- _Your objective_
The output is the lines below from the one with "Switch to the Service Map tab" through the one with "Task: Click the 预览 preview button", both included, printed exactly and with no other line.

[[ Recorded data, beginning ]]

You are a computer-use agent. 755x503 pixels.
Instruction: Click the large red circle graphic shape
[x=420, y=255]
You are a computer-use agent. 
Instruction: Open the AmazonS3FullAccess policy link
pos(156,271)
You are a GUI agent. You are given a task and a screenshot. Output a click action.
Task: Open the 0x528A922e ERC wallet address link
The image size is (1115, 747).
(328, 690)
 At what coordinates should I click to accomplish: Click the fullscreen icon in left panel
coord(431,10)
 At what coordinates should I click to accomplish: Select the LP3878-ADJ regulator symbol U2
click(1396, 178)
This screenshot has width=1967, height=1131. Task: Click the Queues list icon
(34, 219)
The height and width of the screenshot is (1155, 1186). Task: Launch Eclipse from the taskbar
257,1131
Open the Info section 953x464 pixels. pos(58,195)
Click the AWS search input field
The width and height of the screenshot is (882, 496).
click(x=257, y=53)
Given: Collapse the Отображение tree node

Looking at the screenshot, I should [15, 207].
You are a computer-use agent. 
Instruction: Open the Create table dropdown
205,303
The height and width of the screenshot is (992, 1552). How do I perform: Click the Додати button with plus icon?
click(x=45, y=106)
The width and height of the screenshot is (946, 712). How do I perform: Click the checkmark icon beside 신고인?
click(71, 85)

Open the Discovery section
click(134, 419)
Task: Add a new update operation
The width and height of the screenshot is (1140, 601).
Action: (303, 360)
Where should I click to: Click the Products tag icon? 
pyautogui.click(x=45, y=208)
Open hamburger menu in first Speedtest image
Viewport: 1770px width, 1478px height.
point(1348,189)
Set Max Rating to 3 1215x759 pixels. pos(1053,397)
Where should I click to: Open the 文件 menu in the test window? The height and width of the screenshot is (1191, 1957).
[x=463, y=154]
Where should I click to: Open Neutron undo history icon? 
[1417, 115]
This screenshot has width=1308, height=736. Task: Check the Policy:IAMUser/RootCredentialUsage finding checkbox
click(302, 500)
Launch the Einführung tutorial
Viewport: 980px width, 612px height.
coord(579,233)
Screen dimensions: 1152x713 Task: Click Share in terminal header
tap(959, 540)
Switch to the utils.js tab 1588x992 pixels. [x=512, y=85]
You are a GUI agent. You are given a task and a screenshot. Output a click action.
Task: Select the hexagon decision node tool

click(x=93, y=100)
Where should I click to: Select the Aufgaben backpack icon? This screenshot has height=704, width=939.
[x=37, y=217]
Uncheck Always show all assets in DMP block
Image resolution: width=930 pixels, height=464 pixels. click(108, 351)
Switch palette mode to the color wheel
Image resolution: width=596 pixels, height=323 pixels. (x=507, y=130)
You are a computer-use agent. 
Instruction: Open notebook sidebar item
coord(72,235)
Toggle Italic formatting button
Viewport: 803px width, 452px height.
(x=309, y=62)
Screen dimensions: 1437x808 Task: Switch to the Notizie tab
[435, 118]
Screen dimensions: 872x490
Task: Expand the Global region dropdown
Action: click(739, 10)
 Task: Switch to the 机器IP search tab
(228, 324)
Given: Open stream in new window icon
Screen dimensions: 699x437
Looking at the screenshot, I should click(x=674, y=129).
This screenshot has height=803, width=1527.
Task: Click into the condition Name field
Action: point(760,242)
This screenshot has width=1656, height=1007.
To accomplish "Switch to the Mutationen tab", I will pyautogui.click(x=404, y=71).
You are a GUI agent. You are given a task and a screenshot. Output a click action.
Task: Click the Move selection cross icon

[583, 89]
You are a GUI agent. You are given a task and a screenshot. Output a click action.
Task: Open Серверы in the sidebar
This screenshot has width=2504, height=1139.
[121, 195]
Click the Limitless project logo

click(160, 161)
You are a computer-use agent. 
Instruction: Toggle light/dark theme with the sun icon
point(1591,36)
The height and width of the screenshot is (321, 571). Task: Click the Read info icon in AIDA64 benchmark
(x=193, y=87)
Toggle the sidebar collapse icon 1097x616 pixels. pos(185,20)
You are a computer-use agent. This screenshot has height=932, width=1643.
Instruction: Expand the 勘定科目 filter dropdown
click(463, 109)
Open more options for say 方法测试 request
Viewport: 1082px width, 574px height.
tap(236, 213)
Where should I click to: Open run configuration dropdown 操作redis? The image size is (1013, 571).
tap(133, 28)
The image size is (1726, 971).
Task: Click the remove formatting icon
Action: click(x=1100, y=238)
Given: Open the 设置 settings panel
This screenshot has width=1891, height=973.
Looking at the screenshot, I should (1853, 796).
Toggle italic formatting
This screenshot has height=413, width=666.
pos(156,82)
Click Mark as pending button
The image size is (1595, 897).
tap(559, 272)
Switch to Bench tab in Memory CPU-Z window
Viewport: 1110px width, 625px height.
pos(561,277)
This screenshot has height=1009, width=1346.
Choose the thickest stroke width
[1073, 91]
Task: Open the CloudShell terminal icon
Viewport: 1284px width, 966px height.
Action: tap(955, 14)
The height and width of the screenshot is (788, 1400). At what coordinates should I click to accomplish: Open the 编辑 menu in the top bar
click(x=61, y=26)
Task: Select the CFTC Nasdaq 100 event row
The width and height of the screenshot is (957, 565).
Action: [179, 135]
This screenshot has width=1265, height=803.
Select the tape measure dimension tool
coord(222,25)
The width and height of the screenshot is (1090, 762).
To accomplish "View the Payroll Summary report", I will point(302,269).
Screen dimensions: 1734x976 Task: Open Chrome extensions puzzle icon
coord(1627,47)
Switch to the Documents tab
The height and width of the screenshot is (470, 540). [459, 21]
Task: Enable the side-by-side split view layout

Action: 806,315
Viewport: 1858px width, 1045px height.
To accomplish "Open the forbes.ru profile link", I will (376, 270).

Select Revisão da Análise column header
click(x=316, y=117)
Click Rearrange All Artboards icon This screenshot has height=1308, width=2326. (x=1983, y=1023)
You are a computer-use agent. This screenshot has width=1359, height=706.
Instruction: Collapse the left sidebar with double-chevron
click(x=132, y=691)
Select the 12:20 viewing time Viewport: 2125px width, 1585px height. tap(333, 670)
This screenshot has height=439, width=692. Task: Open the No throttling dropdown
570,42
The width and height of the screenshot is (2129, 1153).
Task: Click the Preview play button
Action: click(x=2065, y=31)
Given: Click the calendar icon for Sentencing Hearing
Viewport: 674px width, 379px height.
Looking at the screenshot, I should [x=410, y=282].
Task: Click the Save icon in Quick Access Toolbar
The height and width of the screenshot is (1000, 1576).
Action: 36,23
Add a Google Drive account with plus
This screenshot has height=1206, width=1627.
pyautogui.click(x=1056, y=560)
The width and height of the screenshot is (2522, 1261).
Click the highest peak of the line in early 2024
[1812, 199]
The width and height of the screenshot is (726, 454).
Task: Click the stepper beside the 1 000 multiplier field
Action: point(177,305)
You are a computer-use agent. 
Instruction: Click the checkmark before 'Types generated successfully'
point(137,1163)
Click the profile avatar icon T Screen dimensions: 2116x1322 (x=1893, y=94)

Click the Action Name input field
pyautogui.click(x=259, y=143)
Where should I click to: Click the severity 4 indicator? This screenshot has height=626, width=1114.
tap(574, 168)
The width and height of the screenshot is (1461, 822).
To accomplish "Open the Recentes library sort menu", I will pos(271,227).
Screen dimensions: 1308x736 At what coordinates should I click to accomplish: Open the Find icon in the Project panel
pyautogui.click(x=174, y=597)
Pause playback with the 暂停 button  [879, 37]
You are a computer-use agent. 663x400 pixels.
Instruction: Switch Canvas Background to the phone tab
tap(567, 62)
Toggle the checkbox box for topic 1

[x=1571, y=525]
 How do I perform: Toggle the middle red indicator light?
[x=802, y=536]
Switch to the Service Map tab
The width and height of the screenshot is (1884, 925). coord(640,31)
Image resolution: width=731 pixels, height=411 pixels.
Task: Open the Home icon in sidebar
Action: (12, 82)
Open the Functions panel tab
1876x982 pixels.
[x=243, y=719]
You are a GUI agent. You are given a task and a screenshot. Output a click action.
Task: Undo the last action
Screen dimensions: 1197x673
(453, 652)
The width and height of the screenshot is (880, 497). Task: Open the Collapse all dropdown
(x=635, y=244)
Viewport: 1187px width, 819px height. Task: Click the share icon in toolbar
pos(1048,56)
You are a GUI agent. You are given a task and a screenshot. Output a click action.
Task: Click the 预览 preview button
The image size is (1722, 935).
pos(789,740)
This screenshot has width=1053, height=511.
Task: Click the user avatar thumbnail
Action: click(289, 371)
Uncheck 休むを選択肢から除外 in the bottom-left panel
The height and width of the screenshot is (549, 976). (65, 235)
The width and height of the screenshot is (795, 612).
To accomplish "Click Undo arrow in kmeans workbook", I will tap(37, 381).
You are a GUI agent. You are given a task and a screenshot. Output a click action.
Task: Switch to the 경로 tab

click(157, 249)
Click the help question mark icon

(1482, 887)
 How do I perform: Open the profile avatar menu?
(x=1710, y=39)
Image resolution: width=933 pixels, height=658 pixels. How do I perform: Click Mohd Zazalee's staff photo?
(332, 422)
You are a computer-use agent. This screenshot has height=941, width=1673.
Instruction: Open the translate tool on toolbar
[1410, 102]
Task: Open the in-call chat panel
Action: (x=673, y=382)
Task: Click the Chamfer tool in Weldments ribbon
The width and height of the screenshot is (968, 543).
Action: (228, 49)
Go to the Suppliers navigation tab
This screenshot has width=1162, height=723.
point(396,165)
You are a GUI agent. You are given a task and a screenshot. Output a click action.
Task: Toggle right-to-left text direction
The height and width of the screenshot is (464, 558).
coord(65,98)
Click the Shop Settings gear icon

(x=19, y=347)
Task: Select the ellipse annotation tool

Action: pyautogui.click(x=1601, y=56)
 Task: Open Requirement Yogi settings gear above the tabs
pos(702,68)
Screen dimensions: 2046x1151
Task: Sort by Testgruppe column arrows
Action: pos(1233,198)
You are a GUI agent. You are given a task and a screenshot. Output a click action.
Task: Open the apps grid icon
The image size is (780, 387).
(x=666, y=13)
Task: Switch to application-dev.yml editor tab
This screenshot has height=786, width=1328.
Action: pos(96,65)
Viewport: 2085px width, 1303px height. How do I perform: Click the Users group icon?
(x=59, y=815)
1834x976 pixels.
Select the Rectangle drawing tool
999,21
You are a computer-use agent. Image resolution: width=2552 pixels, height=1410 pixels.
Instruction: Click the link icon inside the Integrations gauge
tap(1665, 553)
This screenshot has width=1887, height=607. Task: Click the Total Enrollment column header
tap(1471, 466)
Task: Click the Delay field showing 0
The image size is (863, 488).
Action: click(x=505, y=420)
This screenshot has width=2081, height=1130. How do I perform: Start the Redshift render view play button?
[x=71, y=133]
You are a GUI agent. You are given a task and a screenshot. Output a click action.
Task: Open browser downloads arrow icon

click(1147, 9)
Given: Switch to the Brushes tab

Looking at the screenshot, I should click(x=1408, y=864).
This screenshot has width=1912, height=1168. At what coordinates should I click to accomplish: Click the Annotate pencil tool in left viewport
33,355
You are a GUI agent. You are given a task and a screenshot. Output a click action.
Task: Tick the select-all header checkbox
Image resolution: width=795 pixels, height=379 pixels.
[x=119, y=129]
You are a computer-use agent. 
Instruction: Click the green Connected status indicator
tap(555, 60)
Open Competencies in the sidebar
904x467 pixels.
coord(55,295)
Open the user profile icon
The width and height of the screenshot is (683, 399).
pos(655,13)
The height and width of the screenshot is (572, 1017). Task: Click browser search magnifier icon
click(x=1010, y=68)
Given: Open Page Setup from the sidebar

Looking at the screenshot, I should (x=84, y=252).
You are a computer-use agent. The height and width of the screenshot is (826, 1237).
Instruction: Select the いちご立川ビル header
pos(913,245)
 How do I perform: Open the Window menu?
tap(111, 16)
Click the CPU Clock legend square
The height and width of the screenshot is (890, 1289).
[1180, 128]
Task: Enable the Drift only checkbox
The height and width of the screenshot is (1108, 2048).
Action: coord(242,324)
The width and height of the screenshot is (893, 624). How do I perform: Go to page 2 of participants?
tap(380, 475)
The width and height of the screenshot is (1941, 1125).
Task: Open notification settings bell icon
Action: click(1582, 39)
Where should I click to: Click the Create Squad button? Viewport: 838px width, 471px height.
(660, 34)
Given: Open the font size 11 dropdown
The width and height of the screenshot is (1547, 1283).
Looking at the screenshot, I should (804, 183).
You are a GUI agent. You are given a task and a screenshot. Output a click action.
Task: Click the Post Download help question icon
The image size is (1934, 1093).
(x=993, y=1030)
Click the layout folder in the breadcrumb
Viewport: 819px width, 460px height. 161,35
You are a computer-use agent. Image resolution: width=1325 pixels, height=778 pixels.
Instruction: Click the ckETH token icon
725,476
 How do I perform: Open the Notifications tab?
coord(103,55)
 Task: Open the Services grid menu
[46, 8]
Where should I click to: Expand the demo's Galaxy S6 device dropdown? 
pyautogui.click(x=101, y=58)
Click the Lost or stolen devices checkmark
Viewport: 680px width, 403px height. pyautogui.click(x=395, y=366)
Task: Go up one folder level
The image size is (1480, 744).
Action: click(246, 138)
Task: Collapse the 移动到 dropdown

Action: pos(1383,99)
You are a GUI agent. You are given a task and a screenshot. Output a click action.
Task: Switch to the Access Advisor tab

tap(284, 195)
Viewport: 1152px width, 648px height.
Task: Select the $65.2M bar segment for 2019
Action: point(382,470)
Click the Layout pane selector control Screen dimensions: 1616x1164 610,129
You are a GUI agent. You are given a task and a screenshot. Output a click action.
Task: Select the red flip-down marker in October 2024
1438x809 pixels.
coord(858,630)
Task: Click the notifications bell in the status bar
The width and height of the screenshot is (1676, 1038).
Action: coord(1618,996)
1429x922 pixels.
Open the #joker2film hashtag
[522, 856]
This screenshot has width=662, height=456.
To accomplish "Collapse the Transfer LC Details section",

[[ Recorded data, end ]]

- _Answer section_
Switch to the Service Map tab
The width and height of the screenshot is (1884, 925). coord(640,31)
Image resolution: width=731 pixels, height=411 pixels.
Task: Open the Home icon in sidebar
Action: (12, 82)
Open the Functions panel tab
1876x982 pixels.
[x=243, y=719]
You are a GUI agent. You are given a task and a screenshot. Output a click action.
Task: Undo the last action
Screen dimensions: 1197x673
(453, 652)
The width and height of the screenshot is (880, 497). Task: Open the Collapse all dropdown
(x=635, y=244)
Viewport: 1187px width, 819px height. Task: Click the share icon in toolbar
pos(1048,56)
You are a GUI agent. You are given a task and a screenshot. Output a click action.
Task: Click the 预览 preview button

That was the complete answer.